Een urinetestje van nog geen euro kan sterfte voorkomen onder patiënten met acuut hartfalen

cardiologie Een simpel urinetestje helpt patiënten met hartfalen sneller van overtollig vocht af. Het vergroot hun kans op overleven bij opname.

Het zoutgehalte in iemands urine zegt iets over de respons van de nieren op medicatie.
Het zoutgehalte in iemands urine zegt iets over de respons van de nieren op medicatie. Foto Getty Images

Door het zoutgehalte in de urine te meten en de plasmedicatie van patiënten met acuut hartfalen aan te passen, kunnen zij beter vocht kwijtraken. Ze overlijden minder vaak bij ziekenhuisopname en herstellen sneller dan patiënten zonder deze test. Het Universitair Medisch Centrum Groningen heeft de behandeling meteen ingevoerd.

Acuut hartfalen leidt in Nederland jaarlijks 30.000 keer tot ziekenhuisopname. Het hart pompt het bloed minder goed rond, waardoor patiënten veel vocht vasthouden, ook achter de longen, waardoor ze erg benauwd worden. De enige behandeling is symptoombestrijding: plasmedicatie om vocht kwijt te raken. „Maar bij de helft van de patiënten werkt dit niet goed, bijvoorbeeld doordat de nieren al gewend zijn aan medicatie en er alles aan doen zout vast te houden”, zegt UMCG-cardioloog Jozine ter Maaten. Zij leidde het onderzoek dat deze week in Nature verscheen.

Om de dosis plasmedicatie te bepalen werd tot nu toe bij de opname gekeken naar de nierfunctie en of een patiënt al plaspillen gebruikt. De balans is precair: een te hoge dosis kan de nieren beschadigen. Om te kunnen voorspellen hoe patiënten op medicatie reageren, ging Ter Maaten terug naar de basis. „In essentie werken medicijnen niet op vocht, maar zetten ze de nieren aan zout uit te scheiden: het vocht gaat vanzelf mee. Het zoutgehalte in de urine zegt dus iets over de respons van de nieren op de medicatie.”

‘Agressieve’ behandeling

Aan het onderzoek deden 310 patiënten mee. Verpleegkundigen namen bij de testgroep vanaf twee uur na het eerste infuus met plasmedicatie (bumetanide en furosemide) elke zes uur urine af – in plaats van na een dag te kijken of de patiënt is afgevallen. Als het lab een laag zoutgehalte vond (bij 85 procent) kregen patiënten meteen de „agressieve” behandeling: eerst een hogere dosis bumetanide/furosemide, en als dat onvoldoende werkte, een extra medicijn dat een ander deel van de nieren activeert.

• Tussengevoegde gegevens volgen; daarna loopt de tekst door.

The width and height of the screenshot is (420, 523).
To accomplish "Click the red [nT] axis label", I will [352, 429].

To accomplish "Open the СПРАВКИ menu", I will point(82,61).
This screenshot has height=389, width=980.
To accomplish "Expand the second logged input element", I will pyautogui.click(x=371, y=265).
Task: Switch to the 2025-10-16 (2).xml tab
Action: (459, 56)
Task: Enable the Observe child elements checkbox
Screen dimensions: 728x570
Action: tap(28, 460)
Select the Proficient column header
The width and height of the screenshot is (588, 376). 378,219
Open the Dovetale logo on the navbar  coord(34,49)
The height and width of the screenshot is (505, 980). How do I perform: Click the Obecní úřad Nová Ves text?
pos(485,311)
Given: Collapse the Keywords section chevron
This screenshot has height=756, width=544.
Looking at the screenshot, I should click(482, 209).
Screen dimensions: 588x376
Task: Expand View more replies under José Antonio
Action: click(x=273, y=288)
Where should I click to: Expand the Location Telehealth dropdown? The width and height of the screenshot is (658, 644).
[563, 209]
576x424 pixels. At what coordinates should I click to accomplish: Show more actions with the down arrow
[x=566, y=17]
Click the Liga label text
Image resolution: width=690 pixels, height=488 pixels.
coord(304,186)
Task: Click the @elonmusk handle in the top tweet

„Opvallend was dat het per persoon sterk verschilde na hoeveel uur een zouttekort werd gemeten.” Niet alleen snel meten is dus belangrijk, ook vaker meten. In de controlegroep werd de medicatie soms ook verhoogd, maar meestal pas na een dag. „Het risico bestaat dat de nieren zich dan al hebben aangepast en ook niet meer goed reageren op een hogere dosis.”

De patiënten uit de ‘zoutgroep’ raakten sneller vocht kwijt en bleven gemiddeld een dag korter in het ziekenhuis (6 versus 7 in de controlegroep). En waar in de controlegroep 14 mensen van de 160 tijdens de opname overleden, waren dat er niet meer dan 2 van de 150 in de zoutgroep. „Belangrijk”, benadrukt Ter Maaten, „de nierfunctie ging niet achteruit. De behandeling is dus veilig.”

In het UMCG krijgen alle patiënten met hartfalen nu de zouttest. Ter Maaten verwacht dat andere ziekenhuizen snel zullen volgen. „De richtlijn was al om de respons op plasmedicatie sneller te meten. Nu hebben we ook de handvatten. En een simpel natriumtestje kost nog geen euro.”

Na een half jaar was er overigens geen effect meer te zien in de zoutgroep. „Deze groep was te klein om dat te meten.”